Kids, animals, a Wiggle and Warlow: Annie demands you leave your cynicism at the door
**ANNIE ★★★★
****Lyric Theatre, QPAC, until January 31
**
Annie is a 1977 Broadway smash based on a 100-year-old comic strip about a plucky orphan girl adopted by a benevolent billionaire.
The musical, which won seven Tony Awards, packages up the escapist pleasures of Depression-era movies about rich socialites, with songs of unbridled optimism in the face of grinding hardship. Like Star Wars, which opened a month later, it was exactly what audiences were craving in a gloomy decade, and it ran for six years.
Matilda Casey, Anthony Warlow and Greg Page in Annie. Casey shares the title role with Isabella Hayden and Dakota Chanel.Credit: Daniel Boud
So what has Annie got to offer Brisbane audiences in 2026? Plenty, it turns out, unless you’re the hopelessly cynical sort.

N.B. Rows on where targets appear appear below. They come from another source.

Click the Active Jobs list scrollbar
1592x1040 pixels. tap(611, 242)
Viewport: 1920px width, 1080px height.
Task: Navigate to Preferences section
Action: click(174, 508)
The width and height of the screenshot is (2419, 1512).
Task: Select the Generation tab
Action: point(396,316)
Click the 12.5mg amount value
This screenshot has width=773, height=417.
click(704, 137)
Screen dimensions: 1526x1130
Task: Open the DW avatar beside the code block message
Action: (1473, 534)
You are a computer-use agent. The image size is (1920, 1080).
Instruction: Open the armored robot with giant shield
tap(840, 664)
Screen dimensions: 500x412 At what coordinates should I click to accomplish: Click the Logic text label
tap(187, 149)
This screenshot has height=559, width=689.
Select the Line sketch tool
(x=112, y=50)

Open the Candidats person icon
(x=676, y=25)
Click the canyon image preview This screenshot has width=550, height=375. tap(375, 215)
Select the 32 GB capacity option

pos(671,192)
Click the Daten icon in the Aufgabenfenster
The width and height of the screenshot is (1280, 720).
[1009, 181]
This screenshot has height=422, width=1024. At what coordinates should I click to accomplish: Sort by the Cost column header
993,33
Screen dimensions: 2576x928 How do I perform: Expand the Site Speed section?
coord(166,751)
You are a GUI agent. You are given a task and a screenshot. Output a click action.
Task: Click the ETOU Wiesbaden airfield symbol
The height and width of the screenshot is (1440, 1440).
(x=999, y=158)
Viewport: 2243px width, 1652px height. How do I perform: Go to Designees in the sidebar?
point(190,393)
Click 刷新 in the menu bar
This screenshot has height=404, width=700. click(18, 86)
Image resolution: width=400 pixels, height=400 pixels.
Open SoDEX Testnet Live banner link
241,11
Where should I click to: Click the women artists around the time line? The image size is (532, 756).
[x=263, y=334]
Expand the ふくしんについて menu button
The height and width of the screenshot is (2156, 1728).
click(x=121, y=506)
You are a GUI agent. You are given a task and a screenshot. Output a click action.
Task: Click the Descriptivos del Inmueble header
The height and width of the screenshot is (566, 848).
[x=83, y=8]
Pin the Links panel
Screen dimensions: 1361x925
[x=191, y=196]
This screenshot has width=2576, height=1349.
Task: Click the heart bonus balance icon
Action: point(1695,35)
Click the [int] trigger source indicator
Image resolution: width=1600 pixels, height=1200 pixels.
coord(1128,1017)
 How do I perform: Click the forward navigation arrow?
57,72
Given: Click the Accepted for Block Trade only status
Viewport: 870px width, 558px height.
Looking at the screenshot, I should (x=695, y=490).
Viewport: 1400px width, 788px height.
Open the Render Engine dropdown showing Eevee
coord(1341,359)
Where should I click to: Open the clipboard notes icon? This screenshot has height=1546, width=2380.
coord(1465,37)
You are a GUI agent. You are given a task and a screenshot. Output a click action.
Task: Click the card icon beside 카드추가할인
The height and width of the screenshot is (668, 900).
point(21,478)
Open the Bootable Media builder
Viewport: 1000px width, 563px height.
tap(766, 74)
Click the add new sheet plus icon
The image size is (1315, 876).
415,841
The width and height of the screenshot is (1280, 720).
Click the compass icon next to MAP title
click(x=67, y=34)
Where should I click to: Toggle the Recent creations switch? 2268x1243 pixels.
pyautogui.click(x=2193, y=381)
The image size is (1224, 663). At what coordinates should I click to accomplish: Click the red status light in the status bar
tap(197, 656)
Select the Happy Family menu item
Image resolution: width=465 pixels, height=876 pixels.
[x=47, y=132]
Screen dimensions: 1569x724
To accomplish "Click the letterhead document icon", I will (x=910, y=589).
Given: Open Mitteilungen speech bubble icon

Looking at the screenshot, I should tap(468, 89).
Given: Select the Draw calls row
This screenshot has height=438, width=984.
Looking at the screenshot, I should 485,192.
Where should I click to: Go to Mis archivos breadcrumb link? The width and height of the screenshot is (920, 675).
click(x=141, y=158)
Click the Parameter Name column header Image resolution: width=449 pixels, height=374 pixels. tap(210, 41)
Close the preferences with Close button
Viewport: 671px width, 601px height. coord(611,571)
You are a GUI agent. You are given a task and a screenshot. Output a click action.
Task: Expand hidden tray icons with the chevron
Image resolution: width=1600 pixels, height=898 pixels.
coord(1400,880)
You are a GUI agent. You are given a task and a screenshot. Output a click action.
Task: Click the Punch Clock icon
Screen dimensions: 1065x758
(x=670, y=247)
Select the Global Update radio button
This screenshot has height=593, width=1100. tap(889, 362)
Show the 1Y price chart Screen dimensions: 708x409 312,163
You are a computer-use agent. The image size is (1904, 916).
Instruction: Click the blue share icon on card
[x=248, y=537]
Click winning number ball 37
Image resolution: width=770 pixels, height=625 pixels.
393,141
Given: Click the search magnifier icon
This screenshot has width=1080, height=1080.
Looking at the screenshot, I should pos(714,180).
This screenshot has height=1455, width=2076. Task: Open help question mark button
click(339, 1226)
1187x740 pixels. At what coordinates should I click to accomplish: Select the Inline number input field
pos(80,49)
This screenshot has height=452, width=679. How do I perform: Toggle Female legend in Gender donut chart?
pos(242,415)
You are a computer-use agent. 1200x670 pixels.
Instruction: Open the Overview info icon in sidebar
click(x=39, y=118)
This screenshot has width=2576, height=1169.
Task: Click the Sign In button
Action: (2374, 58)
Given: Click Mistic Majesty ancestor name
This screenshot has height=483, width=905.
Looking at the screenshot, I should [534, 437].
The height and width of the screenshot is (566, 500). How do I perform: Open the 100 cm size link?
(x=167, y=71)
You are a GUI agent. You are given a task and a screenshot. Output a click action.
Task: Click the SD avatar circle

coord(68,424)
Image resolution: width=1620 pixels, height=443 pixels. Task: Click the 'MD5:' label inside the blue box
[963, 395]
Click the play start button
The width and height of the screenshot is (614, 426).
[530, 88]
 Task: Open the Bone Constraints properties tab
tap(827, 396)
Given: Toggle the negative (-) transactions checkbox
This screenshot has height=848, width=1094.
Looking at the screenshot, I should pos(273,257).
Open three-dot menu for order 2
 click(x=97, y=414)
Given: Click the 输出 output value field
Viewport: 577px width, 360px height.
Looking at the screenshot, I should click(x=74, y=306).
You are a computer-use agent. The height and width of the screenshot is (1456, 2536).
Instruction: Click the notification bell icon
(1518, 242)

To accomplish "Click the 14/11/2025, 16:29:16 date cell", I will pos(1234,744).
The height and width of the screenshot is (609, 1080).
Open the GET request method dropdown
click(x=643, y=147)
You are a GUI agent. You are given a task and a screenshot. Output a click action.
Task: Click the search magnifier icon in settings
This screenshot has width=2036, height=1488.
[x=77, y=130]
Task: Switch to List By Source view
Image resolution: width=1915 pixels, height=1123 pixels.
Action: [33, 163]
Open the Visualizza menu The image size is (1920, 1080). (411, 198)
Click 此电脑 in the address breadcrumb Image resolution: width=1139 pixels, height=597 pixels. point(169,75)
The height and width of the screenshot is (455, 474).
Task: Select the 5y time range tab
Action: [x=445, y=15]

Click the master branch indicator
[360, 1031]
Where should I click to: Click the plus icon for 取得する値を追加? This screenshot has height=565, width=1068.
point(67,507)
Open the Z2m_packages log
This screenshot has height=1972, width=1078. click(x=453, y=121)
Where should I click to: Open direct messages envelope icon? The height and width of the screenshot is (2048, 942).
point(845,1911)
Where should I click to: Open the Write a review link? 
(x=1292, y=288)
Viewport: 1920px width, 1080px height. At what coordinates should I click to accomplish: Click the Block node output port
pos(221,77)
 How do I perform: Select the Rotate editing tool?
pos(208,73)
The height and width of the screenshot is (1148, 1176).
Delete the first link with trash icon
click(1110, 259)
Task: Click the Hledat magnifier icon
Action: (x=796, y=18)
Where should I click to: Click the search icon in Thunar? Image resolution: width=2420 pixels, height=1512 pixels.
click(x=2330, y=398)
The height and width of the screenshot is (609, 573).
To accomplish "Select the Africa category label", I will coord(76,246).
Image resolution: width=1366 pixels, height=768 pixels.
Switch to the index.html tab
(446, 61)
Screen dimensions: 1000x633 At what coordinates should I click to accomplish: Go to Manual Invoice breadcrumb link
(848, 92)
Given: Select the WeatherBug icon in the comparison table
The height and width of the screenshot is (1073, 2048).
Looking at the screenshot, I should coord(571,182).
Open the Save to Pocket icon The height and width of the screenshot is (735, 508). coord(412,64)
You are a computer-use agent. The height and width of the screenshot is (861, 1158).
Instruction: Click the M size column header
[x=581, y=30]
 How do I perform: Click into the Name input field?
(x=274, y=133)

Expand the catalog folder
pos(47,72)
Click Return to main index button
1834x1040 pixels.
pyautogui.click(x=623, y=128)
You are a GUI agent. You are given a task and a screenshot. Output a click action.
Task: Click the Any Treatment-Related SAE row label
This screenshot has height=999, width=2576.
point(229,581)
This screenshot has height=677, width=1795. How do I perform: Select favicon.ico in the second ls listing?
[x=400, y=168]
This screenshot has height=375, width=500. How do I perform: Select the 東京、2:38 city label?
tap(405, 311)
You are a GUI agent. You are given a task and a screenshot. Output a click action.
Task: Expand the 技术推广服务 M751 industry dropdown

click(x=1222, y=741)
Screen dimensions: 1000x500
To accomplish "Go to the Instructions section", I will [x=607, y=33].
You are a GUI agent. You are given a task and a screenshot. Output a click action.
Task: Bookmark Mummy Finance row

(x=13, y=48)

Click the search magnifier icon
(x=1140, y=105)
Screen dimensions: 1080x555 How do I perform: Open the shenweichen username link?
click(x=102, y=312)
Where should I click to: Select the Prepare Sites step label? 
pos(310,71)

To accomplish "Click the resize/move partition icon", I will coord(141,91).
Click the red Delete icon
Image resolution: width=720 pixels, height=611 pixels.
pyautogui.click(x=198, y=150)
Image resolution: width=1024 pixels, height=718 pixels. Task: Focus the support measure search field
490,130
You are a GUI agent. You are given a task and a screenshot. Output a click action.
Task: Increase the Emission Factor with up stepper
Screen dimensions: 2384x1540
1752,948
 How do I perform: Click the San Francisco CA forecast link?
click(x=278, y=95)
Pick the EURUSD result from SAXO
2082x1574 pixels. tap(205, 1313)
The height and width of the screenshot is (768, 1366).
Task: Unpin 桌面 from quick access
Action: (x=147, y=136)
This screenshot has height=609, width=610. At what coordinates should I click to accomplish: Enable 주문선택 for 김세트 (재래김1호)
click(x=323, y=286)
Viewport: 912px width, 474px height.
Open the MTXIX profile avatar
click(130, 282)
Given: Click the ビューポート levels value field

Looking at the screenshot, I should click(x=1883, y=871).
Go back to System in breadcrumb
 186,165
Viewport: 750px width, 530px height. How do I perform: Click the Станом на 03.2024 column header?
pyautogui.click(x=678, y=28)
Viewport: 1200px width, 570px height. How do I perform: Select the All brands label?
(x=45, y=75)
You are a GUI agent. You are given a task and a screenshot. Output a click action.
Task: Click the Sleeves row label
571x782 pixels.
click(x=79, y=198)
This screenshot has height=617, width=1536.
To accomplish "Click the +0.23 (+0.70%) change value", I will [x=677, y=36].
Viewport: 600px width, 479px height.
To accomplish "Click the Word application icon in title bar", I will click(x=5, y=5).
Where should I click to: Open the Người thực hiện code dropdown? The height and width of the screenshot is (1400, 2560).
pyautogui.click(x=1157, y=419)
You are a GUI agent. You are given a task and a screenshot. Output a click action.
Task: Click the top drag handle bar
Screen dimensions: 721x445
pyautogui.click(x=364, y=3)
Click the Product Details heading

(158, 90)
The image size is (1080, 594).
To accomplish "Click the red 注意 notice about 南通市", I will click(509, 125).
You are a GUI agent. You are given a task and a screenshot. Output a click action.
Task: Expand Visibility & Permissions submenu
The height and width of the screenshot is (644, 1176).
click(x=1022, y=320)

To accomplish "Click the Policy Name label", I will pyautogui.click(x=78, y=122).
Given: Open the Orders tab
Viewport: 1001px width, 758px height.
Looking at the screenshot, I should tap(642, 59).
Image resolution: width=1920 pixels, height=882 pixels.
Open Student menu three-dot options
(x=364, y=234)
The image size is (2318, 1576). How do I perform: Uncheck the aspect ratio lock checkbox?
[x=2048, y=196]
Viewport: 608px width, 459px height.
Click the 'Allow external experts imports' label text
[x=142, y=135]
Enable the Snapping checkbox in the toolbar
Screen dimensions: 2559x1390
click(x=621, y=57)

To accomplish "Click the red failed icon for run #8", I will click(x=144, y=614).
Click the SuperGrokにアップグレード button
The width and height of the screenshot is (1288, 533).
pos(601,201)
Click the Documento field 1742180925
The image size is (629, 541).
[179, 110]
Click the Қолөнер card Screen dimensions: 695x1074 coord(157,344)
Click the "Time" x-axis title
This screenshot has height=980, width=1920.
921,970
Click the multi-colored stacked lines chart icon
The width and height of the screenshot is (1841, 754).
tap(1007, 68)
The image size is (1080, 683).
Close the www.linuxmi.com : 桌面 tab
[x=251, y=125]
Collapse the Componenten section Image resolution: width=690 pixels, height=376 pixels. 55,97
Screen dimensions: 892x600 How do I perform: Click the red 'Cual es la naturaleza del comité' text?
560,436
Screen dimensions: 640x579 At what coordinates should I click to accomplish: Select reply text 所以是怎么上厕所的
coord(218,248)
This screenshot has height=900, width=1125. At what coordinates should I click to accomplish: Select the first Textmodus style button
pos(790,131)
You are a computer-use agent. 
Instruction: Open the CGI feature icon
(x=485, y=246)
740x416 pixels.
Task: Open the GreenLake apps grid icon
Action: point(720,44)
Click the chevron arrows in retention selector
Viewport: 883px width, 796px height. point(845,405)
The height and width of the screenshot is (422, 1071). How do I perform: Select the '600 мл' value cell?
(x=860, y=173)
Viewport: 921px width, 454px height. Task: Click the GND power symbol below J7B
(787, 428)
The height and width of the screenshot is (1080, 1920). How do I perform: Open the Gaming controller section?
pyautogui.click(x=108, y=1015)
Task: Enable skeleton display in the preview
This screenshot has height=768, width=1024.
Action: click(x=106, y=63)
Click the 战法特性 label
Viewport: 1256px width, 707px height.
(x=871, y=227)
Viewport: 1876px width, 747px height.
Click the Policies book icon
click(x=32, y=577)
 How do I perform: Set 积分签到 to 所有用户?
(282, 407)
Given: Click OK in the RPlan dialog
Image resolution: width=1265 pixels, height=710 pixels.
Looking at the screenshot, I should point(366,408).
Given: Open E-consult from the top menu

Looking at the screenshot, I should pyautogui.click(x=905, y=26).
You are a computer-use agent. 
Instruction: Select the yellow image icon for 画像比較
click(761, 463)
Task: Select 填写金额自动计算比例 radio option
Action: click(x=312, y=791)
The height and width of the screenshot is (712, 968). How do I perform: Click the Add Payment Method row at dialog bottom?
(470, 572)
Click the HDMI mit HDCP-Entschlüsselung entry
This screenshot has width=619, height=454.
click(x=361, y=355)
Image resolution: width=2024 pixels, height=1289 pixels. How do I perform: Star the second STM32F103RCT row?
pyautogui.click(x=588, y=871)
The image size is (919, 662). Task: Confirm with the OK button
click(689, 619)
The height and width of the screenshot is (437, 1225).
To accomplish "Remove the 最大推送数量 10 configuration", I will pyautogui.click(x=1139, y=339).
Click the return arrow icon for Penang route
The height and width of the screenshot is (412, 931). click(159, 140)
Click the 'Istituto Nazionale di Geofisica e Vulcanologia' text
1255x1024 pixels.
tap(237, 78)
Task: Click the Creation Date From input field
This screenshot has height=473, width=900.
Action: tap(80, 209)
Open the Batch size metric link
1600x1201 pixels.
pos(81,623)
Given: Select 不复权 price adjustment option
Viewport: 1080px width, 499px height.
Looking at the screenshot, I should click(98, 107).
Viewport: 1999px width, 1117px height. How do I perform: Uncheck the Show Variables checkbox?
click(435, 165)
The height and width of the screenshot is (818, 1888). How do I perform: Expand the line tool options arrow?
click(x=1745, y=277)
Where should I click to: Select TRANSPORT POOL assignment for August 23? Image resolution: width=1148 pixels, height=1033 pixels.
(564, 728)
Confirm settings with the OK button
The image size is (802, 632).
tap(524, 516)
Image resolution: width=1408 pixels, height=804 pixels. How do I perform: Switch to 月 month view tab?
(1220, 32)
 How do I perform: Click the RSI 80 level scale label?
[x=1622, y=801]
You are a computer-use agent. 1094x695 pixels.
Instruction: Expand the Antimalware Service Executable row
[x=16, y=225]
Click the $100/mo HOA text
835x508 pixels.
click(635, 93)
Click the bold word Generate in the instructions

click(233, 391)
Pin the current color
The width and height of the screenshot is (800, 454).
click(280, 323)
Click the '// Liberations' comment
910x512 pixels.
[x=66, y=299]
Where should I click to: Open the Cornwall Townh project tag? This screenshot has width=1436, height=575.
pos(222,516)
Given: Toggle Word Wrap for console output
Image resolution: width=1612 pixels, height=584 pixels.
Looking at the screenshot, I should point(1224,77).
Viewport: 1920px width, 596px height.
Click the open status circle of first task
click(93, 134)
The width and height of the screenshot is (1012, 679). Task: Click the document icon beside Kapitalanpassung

Because of the physical demands of eight shows a week, three girls share the lead role of red-headed Annie (Matilda Casey, Dakota Chanel and Isabella Hayden), while 16 more cover the roles of the other seven orphans.
Many were chosen from local auditions, and to see them sing and dance songs like It’s the Hard Knock Life with the polish of musical veterans is quite astonishing. Hayden played the title role on opening night, and the clarity of her high notes was extraordinary.
As for the show’s dog, it doesn’t put a paw wrong.
Debora Krizak (left) plays the wicked orphanage matron Miss Hannigan, and Amanda Lea LaVergne is Grace Farrell. The musical is based on Harold Gray’s long-running comic strip Little Orphan Annie. Credit: Daniel Boud
They say you should never work with kids or animals, but that has never stopped Anthony Warlow, who has played bald-headed industrialist Daddy Warbucks since 2000. Handpicked to perform the role on Broadway in 2012, he also starred that year in the Australian production directed by Karen Johnson Mortimer, who recreates her work here.